╭─ Text section
Local government autonomy has become one of those phrases that sound noble until you ask uncomfortable questions. Who runs these councils? How are elections conducted? Who checks abuse when it happens? Because it will happen. I’ve covered local governments long enough to know that corruption does not magically disappear when you move it closer to the village square.

But that doesn’t excuse the current mess. It only means reform must be serious, not cosmetic.

Tinubu seems to get that. His irritation was not with the Supreme Court ruling itself but with half-compliance—the Nigerian specialty. The kind where you obey the letter, kill the spirit, and still issue a press statement congratulating yourself.

The reference point here is the Supreme Court of Nigeria, which has now said, clearly, that councils are entitled to financial autonomy. No negotiation. No creative interpretation. Implementation.

That’s where the tension lies.

Most governors don’t oppose local government autonomy in public. They oppose it in practice. It threatens the quiet power they wield—control of party structures, delegates, elections, and cash flow. Take that away, and politics becomes less predictable. Some would say less convenient. Tinubu is betting that the system survives that shock.

The same logic runs through his push for state police. Another idea that everyone supports in theory and fears in execution. We’ve argued this issue to death. Insecurity has outpaced central control. Abuja cannot police forests in Zamfara or creeks in Bayelsa from a single command structure. It hasn’t worked. It isn’t working. It won’t suddenly start working.

Yet the fear remains—rogue governors, private armies, local intimidation. Not imaginary fears. We’ve seen hints of it already with so-called security outfits answering to political interests. Still, doing nothing has costs too. Deadlier ones.

Tinubu’s confidence in state police comes from arithmetic. His party controls most states and commands large numbers in the National Assembly. That confidence borders on swagger, especially when he tells foreign partners he can deliver the votes. Politics rewards numbers, after all.

But numbers don’t enforce discipline. Institutions do. That’s where the APC’s internal problem begins. The ruling party today is not the APC of 2015. Or 2019. Or even 2023. It has grown larger, looser, more crowded. Defections have padded its ranks, but they’ve also imported old habits. You can already see the strain—founders grumbling, newcomers posturing, factions forming silent camps.

Tinubu knows this. His warning that 28 states are “not enough” was not bravado. It was caution. Power without structure rots. Ask the PDP.
╰─
╭─ Supplied records
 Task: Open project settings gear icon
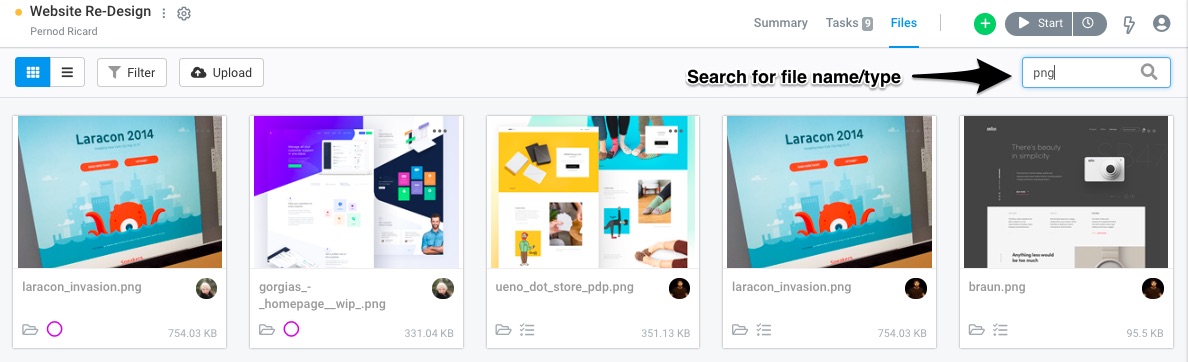183,14
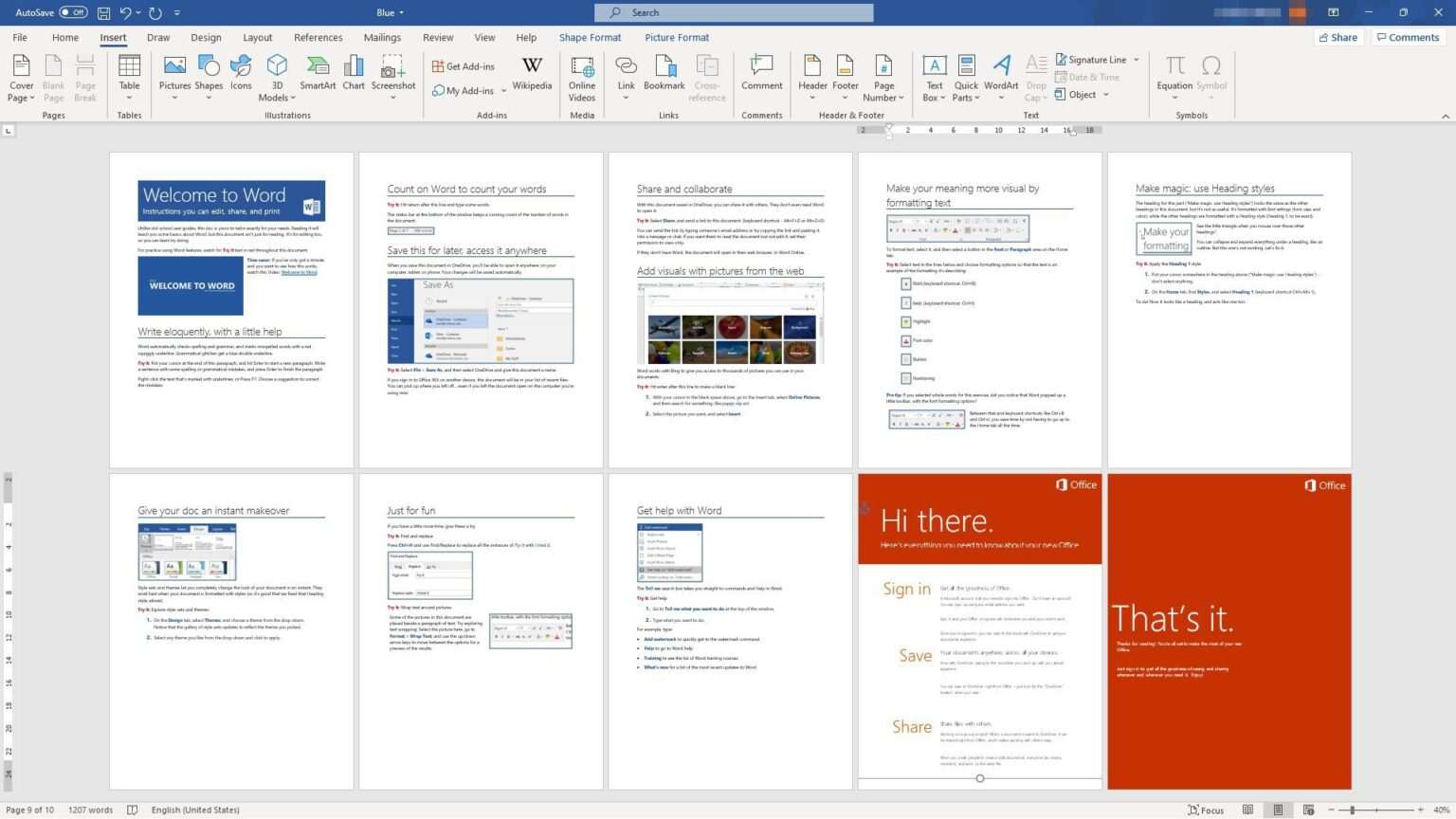Enable Focus mode in the status bar
Image resolution: width=1456 pixels, height=819 pixels.
coord(1206,810)
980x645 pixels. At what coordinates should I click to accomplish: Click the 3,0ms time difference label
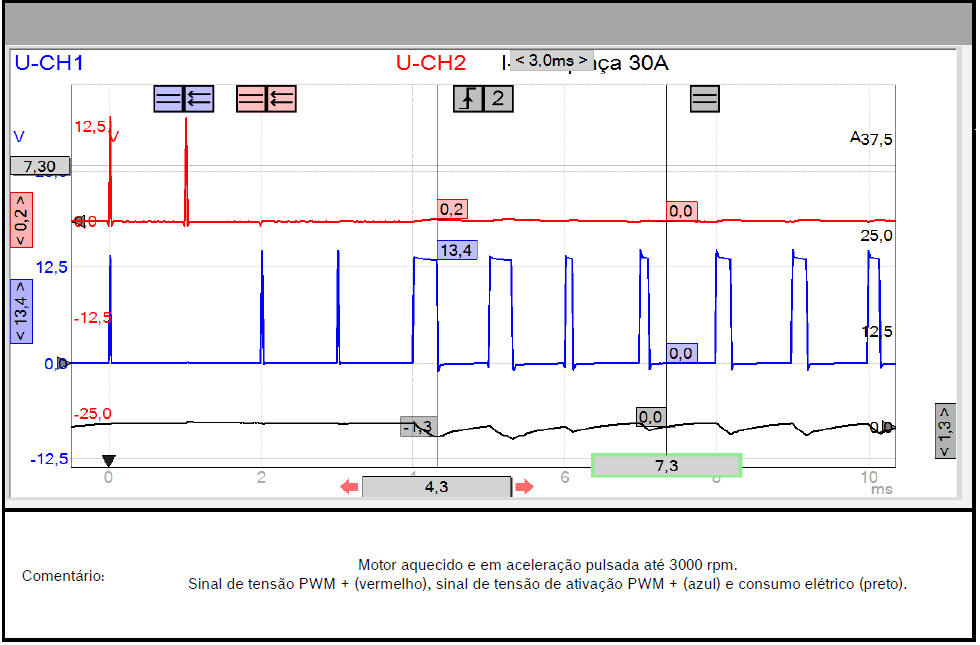click(551, 60)
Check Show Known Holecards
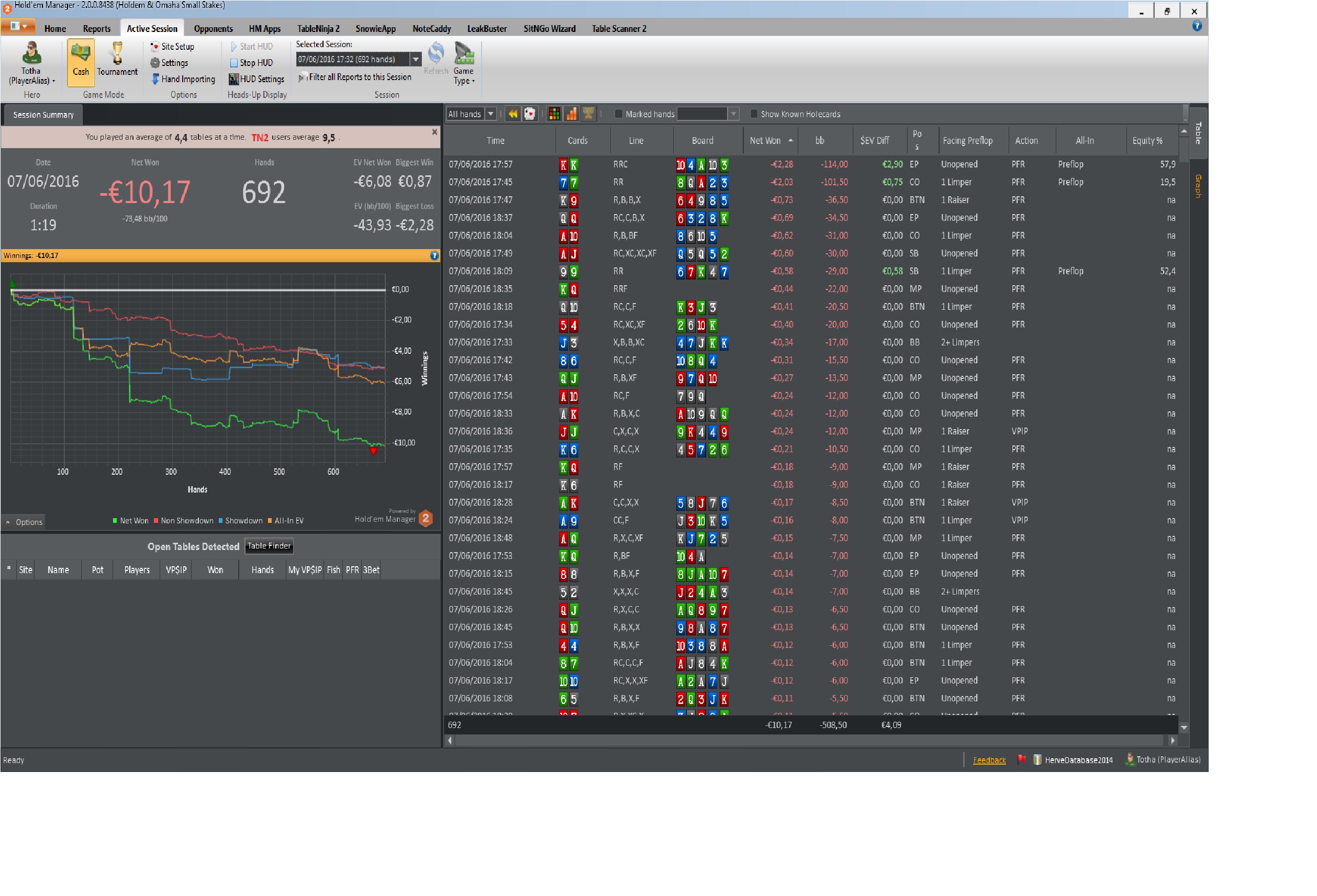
╰─
■ **Problems**:
1. Translate this sentence from the commentary on local government autonomy into Spanish: "Abuja cannot police forests in Zamfara or creeks in Bayelsa from a single command structure."
2. Write out the stretch of the commentary on local government autonomy from "Yet the fear" through "too. Deadlier ones.", word for word.
The lines that come after the commentary on local government autonomy are separate material and have no connection to it.

■ **The results**:
1. Abuja no puede vigilar los bosques de Zamfara ni los arroyos de Bayelsa desde una única estructura de mando.

2.
Yet the fear remains—rogue governors, private armies, local intimidation. Not imaginary fears. We’ve seen hints of it already with so-called security outfits answering to political interests. Still, doing nothing has costs too. Deadlier ones.